Given the re-emergence of Obamamania, I offer thoughts from a post I had on mydd earlier this year. My basic point is essentially in line with David Sirota's, if with less virulence and hopelessness attached: Obama has hardly done anything to warrant the level of excitement that his potential '08 presidential run has generated.

Further, I'd say the reason most Americans ever started going gaga over Obama is that in his highest-profile performance ever, at the '04 Democratic National Convention, he went out of his way deny the racial divide that exists in America. When a black politician does that, white Independents get moist. And as an African-American, I am particularly sensitive to, and frustrated by, such maneuvers.

Unfair? Really? Well, Bill Clinton has always been smart, articulate, charismatic, but at no time during his first campaign -- or pre-campaign -- did the country go ape-shit over him the way it is currently behaving toward Obama. Why? The racial component is the key.

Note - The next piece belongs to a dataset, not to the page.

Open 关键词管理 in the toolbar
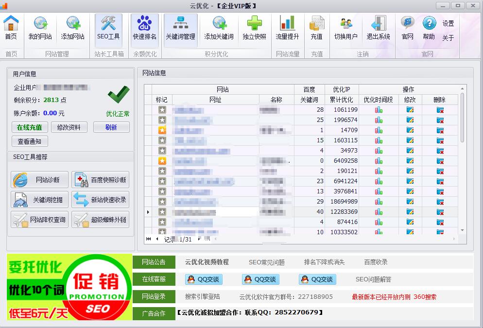Image resolution: width=483 pixels, height=328 pixels. click(180, 28)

I don't think Barack Obama is great.

Neither do I consider him a disappointment.

But I do think that much too much attention has been paid to, and too many expectations have been placed on the shoulders of, Senator Obama.

Before he set foot in the the Senate chamber, he was celebrated as the next political superstar, based entirely on the strength of his keynote speech at the 2004 Democratic National Convention.

That was a mistake.

To be sure, it was great speech, overflowing with optimism, bonhomie, and shout-outs to the some of the best of traditional Democratic ideals. And it was delivered with a high degree of articulateness.

Yet the adulation heaped upon Obama coming out of that performance was clearly disproportionate for a man who had not even been elected to the Senate at that point. After all, even Georgw W. Bush has delivered a couple of good speeches in his time in Washington.

So why so much love for Obama? One word" race.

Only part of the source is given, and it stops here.